On Wednesday 22 May, we organized a workshop on time pressure and the effect on quality and safety. Time pressure can have a major impact on quality and safety, which can lead to serious accidents. In most cases where odd jobs have to be completed quickly, there is stress, as a result of which employees no longer think clearly and end up in unsafe situations. 

How can we teach people to deal with time pressure and not to start with an unsafe situation? This happens in all industries, whether you work in construction or in a production company. The business must run, but not at all costs. In this post I will give you a good overview of the topics discussed. 

What Is Time Pressure?

Time pressure can arise during work when a large or too complex job has to be done within a certain time frame. For example, a person might feel under pressure if the demands of their job (such as hours or responsibilities) are greater than they can comfortably manage. Time pressure is a part (or cause) of work-related stress. This often results in accidents, absenteeism, or quality problems.

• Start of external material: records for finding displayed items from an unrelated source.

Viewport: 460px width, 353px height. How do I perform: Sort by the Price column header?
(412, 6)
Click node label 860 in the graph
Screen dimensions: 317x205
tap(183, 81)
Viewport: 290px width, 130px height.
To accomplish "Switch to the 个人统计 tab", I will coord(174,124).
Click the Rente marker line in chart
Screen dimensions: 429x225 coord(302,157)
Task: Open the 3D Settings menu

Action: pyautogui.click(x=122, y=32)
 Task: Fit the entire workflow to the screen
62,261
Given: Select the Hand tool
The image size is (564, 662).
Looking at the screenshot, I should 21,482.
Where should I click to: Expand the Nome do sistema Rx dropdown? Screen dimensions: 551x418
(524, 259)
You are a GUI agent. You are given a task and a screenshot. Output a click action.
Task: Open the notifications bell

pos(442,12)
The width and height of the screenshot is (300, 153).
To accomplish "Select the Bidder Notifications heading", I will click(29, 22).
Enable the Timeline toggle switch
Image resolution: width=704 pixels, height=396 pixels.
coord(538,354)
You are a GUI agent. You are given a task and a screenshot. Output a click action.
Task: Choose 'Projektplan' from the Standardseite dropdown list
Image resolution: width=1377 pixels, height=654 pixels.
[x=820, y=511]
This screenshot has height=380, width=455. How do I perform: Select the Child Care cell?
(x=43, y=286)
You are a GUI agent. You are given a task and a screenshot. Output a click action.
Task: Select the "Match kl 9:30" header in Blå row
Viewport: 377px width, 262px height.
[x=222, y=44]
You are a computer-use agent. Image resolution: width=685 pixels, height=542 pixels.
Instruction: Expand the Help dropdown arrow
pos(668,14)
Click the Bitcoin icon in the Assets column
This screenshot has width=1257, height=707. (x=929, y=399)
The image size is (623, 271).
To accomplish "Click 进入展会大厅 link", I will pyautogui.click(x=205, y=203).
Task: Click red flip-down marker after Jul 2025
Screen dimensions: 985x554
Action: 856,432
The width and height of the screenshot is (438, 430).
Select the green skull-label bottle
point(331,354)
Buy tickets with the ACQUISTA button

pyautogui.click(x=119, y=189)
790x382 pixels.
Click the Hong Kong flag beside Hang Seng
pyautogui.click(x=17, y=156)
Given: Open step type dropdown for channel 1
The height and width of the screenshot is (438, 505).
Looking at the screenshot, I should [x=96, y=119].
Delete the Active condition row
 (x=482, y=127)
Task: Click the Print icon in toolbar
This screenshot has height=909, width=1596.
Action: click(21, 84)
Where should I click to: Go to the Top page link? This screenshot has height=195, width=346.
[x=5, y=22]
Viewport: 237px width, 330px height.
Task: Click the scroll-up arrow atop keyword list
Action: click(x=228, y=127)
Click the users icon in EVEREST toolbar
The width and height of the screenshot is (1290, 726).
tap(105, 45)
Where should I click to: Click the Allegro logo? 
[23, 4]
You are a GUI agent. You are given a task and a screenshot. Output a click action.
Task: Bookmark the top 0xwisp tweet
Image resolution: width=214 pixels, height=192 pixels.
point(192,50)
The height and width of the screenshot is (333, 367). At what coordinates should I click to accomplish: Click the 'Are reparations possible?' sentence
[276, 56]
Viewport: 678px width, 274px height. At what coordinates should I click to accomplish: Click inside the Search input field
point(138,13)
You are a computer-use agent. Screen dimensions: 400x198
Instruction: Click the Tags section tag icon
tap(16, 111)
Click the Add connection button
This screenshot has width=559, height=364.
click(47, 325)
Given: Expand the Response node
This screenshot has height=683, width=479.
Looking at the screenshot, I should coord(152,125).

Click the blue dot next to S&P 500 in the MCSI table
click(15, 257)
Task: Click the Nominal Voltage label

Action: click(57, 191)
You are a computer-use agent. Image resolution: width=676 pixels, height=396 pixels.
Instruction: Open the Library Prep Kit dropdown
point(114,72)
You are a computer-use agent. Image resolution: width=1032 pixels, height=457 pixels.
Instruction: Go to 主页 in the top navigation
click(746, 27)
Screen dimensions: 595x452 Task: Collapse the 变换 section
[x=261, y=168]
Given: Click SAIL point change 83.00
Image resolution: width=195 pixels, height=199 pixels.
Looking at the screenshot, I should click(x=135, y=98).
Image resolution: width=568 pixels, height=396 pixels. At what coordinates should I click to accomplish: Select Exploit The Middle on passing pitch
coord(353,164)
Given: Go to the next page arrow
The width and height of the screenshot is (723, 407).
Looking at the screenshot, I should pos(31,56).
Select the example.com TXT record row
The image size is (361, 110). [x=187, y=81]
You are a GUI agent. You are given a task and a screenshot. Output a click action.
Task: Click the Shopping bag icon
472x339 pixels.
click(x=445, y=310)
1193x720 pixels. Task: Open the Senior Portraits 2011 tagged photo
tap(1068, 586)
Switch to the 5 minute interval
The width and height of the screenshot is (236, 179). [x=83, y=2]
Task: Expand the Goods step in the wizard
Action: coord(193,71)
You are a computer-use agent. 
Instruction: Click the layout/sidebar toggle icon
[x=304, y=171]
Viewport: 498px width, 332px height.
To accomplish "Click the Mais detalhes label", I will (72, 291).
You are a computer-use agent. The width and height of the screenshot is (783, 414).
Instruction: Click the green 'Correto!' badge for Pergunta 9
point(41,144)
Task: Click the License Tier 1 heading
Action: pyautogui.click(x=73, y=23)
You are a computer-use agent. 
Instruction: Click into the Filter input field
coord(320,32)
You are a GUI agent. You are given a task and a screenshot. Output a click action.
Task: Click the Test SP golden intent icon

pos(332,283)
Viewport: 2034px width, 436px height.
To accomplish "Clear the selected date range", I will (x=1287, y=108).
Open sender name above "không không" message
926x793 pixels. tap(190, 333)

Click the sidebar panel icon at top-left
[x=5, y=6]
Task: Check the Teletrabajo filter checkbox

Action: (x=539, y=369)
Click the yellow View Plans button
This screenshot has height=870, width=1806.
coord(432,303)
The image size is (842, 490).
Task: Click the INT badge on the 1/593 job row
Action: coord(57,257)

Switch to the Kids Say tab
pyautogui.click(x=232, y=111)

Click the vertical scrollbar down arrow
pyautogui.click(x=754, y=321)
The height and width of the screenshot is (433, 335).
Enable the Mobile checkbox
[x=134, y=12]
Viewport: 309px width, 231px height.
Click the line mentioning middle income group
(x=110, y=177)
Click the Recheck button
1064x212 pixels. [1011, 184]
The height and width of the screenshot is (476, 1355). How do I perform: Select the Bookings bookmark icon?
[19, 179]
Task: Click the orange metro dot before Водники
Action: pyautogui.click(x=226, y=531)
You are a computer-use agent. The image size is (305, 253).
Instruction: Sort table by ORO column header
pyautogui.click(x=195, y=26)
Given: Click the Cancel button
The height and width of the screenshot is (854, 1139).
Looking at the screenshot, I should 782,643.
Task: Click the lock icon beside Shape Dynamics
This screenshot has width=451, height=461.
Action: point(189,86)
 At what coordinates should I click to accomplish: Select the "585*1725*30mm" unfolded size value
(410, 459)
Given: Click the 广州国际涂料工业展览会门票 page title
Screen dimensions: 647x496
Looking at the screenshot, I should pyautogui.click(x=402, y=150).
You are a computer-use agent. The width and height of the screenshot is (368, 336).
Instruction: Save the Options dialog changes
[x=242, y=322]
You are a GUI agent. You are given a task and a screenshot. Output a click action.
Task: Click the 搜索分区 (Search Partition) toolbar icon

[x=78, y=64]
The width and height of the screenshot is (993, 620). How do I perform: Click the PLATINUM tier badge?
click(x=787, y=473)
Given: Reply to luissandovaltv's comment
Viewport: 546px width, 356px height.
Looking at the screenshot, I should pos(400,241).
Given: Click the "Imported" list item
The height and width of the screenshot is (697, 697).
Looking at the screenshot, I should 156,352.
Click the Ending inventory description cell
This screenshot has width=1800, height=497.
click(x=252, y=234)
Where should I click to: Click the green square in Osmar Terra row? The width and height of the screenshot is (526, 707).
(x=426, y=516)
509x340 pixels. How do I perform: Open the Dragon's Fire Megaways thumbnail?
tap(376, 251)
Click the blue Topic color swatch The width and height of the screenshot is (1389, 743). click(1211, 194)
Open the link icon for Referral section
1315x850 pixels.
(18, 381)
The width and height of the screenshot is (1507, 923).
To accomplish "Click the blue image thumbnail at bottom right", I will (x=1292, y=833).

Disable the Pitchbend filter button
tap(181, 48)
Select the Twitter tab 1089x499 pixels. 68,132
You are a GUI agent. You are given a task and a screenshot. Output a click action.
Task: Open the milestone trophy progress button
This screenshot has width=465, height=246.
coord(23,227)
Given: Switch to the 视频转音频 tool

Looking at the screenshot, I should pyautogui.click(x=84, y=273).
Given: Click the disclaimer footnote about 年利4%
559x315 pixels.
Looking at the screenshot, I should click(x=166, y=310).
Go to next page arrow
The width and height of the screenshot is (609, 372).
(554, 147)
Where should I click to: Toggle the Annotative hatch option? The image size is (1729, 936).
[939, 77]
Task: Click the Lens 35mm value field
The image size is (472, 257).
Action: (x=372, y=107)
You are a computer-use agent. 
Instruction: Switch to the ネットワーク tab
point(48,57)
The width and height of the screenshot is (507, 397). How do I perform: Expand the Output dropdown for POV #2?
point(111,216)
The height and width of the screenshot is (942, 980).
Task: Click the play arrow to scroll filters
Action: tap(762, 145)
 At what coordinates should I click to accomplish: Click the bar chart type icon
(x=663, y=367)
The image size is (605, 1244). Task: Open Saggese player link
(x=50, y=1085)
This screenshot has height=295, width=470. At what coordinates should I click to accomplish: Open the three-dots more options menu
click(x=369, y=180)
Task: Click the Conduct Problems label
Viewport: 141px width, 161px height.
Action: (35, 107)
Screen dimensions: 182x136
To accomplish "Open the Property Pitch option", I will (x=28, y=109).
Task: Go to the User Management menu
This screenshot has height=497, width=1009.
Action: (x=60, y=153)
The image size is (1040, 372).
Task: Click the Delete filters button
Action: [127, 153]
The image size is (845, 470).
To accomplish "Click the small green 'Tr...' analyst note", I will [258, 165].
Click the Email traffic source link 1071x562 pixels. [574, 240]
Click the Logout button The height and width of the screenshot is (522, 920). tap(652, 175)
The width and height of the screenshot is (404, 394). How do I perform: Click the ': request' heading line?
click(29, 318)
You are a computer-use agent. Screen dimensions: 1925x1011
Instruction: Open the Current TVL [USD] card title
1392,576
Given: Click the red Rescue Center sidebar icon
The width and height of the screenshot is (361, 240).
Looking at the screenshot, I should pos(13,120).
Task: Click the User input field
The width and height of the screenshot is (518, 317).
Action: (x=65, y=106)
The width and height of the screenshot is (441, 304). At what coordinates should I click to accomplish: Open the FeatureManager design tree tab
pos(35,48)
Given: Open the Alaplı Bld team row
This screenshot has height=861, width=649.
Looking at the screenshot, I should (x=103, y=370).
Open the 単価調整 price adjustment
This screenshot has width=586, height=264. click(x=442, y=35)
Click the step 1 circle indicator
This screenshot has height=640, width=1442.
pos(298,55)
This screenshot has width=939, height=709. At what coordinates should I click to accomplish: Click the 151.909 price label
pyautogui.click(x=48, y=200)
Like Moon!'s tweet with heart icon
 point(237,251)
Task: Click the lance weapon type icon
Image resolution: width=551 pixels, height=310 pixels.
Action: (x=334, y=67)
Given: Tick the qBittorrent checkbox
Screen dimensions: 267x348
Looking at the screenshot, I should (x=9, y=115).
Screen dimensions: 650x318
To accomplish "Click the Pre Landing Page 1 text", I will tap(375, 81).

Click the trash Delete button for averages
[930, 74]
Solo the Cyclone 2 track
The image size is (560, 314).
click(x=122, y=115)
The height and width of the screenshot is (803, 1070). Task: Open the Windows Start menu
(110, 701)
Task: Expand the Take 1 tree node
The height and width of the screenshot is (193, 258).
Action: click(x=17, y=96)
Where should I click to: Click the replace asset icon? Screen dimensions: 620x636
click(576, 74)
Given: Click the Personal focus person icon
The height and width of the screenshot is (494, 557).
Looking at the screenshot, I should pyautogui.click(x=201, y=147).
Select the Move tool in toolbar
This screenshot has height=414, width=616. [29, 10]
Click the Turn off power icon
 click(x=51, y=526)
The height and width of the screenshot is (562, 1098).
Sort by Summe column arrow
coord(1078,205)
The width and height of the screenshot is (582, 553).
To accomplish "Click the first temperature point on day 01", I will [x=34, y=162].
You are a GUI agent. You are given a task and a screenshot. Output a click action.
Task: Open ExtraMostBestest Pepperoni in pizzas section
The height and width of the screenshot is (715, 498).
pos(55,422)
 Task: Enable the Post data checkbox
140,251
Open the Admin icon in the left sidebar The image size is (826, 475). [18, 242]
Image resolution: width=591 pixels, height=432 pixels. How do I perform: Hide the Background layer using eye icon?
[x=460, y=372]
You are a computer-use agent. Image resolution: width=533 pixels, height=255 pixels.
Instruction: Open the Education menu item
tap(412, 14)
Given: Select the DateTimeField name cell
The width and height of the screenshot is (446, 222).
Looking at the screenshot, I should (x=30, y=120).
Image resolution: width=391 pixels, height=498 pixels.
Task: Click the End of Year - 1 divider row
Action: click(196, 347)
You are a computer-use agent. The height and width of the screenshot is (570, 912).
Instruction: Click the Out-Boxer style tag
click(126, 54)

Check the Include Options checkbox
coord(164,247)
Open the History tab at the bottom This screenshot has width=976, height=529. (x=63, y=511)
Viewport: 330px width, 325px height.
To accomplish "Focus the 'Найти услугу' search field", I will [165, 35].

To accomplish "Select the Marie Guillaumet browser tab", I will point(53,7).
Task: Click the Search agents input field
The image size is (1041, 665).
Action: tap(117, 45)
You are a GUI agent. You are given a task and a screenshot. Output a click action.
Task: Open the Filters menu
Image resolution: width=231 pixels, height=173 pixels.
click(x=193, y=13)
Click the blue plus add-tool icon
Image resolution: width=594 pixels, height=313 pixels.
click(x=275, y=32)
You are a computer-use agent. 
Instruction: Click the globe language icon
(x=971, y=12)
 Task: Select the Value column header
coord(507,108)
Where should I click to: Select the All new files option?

How Time Pressure Is Related to Accidents

Time pressure is often the cause of accidents in the workplace. A number of common examples of how time pressure can lead to accidents are: 

  • The production must be finished in time in order to achieve the quality objectives and to keep top management satisfied. 
  • Wrong materials that are not intended for this purpose are used to complete a job on time. 
  • Signals about unsafe working are not picked up with the associated risks. 

The Importance of a Safety Culture

To deal with time pressure, it’s crucial to have an overall safety culture in place. Employees must have a shared vision when it comes to safety. Make sure to create an environment in which safety topics are negotiable. It’s key that all employees have faith in each other at all levels of the organization, in particular, top management. Teach me how to build a safety culture in 6 easy steps.  Also, make sure people feel comfortable enough to speak out when they feel stressed. This openness is an absolute must if the company wants to reduce stress. 

Furthermore, it is important that management provides funds for these topics. The safety department needs time and money to come up with improvement plans when things go wrong, or rather, before things go wrong. It is always cheaper to prevent than to cure.

Collaborate

Good collaboration between contractors and clients is crucial to prevent time pressure. The following points apply to both contractors and clients: 

  1. Take enough time to take up an assignment; don’t create your own pitfall!

2.     Make clear agreements about safety (what are your rights and obligations?).

3.     It’s better to ask too many difficult questions than get one after an incident!

4.     Investigate each incident together in detail.

Celebrate 

Last but not least, celebrating success is vital. Reward employees for reporting incidents to encourage reporting rather than hiding issues. Therefore, start by celebrating achievements, such as a successful intervention or a toolbox meeting, to help promote long-term success. Also try to avoid sanctions, but be satisfied as long as your employees want to learn from their mistakes. 

The workshop was full of practical examples, so that those present could easily relate to the situation. In addition, the presentation contained useful tips to prevent time pressure and the consequences that you may have if you do not. Thanks again to Gerard Beijkirck for sharing his experience and giving the presentation!